**Фрагмент страницы:**
━━━━━━━━━━━━━━━━━━━━
Читаю старых авторов и наслаждаюсь самой вязью слов. Сколько в давних текстах поэзии без претензии на поэтичность, подлинной мудрости и пророчеств. В знаменитом сборнике «Физиология Петербурга» есть такая фраза: «О Петербурге привыкли думать как о городе, построенном даже не на болоте, а чуть ли не в воздухе».
Громады дворцов, гранит набережной, медь памятников – все это парит над землей, а парящее в любой момент способно испариться, исчезнуть.
Питер – город мученик, страдалец. А герой потому, что каждый раз упрямо восставал из праха, преодолевал коллапс, чудом начинал дышать вопреки всему, вопреки самой смерти и ужасу невесомости.
Однажды спасла Питер моя мама. Не позволила ему подняться в воздух и раствориться без остатка в черном космосе.
Говорят, говорят, что-то кому-то доказывают. Где были евреи на войне? Я не знаю этого. Я знаю, где была моя мама, мой отец, мои дядья. Этих знаний достаточно. Мне достаточно. Всегда было достаточно. Мне не нужны доказательства еврейского героизма и разговоры на эту тему.
Моя мама была в тылу, если можно назвать тылом блокаду, а не сидела в окопе. Однако смерть была рядом с ней каждую минуту. Мама не вытаскивала раненых с поля боя, не ходила в разведку. Все 900 дней блокады Ленинграда она проработала в Куйбышевской больнице на Литейном проспекте, а жила всего лишь в полутора километрах от этого, военного в ту пору, госпиталя, на углу Кирочной и того же Литейного.
    
                                                        Моя мама с внуком. 1979 г.


– На саму работу силы еще были, – говорила мама. – Вот добраться до госпиталя…. Однажды я упала и долго не могла встать, а потому и опоздала ровно на 15 минут. В это время в левый флигель больницы попал снаряд, прямо в операционную попал, где я должна была дежурить. Все там погибли, а я осталась жива, потому что поскользнулась, упала и долго не могла подняться, пока мне не подал руку случайный прохожий.
– Кто это был? – спросил я у мамы.
– Какая разница? – сказала она. – Я и не помню, как он выглядел. Шинель только помню, очень длинную шинель. Вытащил он меня из сугроба и пошел дальше. Вот и все…. Нет, он спросил: «Идти сможешь?» Я ответила, что смогу, и он ушел.
Мама рассказывала о блокаде просто, «без выражения». Точно так же говорила она о необходимости купить в магазине хлеб, сметану и двести граммов сыра или просила отнести в прачечную, на углу Моховой и улицы Пестеля, грязное белье.
━━━━━━━━━━━━━━━━━━━━
**Задания:**
(a) Сколько времени мама автора проработала в Куйбышевской больнице на Литейном проспекте, согласно воспоминаниям о блокаде?
(b) Напишите продолжение воспоминаний о блокаде, начиная сразу после последнего предложения.
Приведённые далее строки взяты из другого источника.

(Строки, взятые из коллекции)
━━━━━━━━━━━━━━━━━━━━
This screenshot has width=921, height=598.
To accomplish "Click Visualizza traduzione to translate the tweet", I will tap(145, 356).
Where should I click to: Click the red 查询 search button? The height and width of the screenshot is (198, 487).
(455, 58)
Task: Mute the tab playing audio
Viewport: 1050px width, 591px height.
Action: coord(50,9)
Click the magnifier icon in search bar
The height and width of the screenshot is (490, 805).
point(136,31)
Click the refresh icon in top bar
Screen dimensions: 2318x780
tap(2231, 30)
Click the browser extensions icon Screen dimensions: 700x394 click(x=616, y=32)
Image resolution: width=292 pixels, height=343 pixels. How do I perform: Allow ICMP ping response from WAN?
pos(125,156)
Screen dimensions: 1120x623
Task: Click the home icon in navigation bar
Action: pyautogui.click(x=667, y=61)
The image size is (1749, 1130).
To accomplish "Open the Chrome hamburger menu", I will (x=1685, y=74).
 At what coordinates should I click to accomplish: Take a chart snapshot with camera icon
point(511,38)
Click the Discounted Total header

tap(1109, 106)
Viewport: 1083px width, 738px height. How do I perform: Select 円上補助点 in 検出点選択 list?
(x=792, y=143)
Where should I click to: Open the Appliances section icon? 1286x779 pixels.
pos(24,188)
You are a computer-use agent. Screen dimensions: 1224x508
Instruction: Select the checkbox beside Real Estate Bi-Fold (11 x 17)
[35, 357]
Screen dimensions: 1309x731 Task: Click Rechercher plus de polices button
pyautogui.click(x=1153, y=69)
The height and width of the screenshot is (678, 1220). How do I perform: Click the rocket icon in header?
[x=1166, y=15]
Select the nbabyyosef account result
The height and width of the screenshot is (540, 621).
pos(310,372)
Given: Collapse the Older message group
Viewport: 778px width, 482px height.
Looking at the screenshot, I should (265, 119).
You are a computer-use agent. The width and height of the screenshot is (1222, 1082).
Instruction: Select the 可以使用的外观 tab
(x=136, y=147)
━━━━━━━━━━━━━━━━━━━━
**Ответы по заданиям:**
(a) Все 900 дней блокады Ленинграда.

(b)
Именно поэтому я верил каждому слову мамы и рассказы ее о блокаде обычно слушал с жадным вниманием, усматривая в них некую мистическую особенность, тянул «одеяло на себя» и думал примерно так: «Удивительное дело! Я родился сразу после войны только потому, что мама поскользнулась, упала, опоздала на работу, а потому и осталась в живых. Я родился, потому что какой-то неизвестный человек в длиннополой шинели подал маме руку и ушел, может быть навстречу своей смерти, но спас жизнь случайно встреченной женщине».
И вообще, сколько раз Гитлер пытался убить мою маму, а значит, и меня, тогда даже не зачатого, не родившегося? Сколько было потрачено металла, взрывчатки, керосина для бомбардировщиков, человеческих, жизней и даже ткани на солдатскую форму, чтобы убить мою маму и не дать ей возможность родить сразу после войны сына.
И еще я думал, что огромный город выстоял вопреки всему только затем, чтобы хоть кто-то из женщин Ленинграда остался жить и родил сына. Медный всадник сохранил сам себя с этой целью, и Зимний дворец, и липы Летнего сада – все это осталось, чтобы родился я, накануне нового, 1946-го, года.
Лестно думать о городе, как о хранителе твоей жизни. Так я, захваченный манией величия, относился к Питеру всегда и отношусь до сих пор с нежной любовью и благодарностью. Город выстоял, не исчез в ту страшную войну благодаря своей удивительной, неземной красоте и мужеству тех, кто не только сражался в кольце блокады, но просто остался в погибающем городе и выжил чудом, заслонив своими телами гранит набережной, павильоны Росси и Михайловский замок…
Гитлер любил красивые города. Фюрер считал себя большим знатоком архитектуры, но Петрополь собирался затопить, а потом отдать болото на месте города финнам.
«Петербургу быть пусту», – пророчествовал Дмитрий Мережковский. Странный этот город, фантом – умирал много раз, но каким-то чудом остался на земле. Город, стоящий на костях своих строителей, пропитанный кровью миллионов погибших от голода, пуль, бомб и снарядов, остался цел вопреки всем обстоятельствам, а не благодаря им.
А как красиво хоронил Питер Федор Михайлович Достоевский: «Петербургское утро, гнилое, сырое и туманное. Мне сто раз среди этого тумана задавалась странная, но навязчивая греза: а что как разлетится этот туман и уйдет кверху, не уйдет ли с ним вместе и весь этот гнилой, склизлый город, подымется с туманом и исчезнет как дым, и останется прежнее финское болото, а посреди его, пожалуй, для красы бронзовый Всадник на жарко дышащем, загнанном коне».
«Склизлый»! Мой компьютер не знает этого слова, подчеркивает его красной чертой. Глупый, глупый компьютер. Двор-колодец, в котором прошло мое детство, был мощен булыжником. Осенью камни эти темнели до черноты. Притронешься – склизкие. Само слово, рожденное Петербургом.
Питер – «склизлый» на ощупь, но еще и скользкий, готовый соскользнуть, рухнуть в пропасть безвременья или «подняться с туманом в воздух».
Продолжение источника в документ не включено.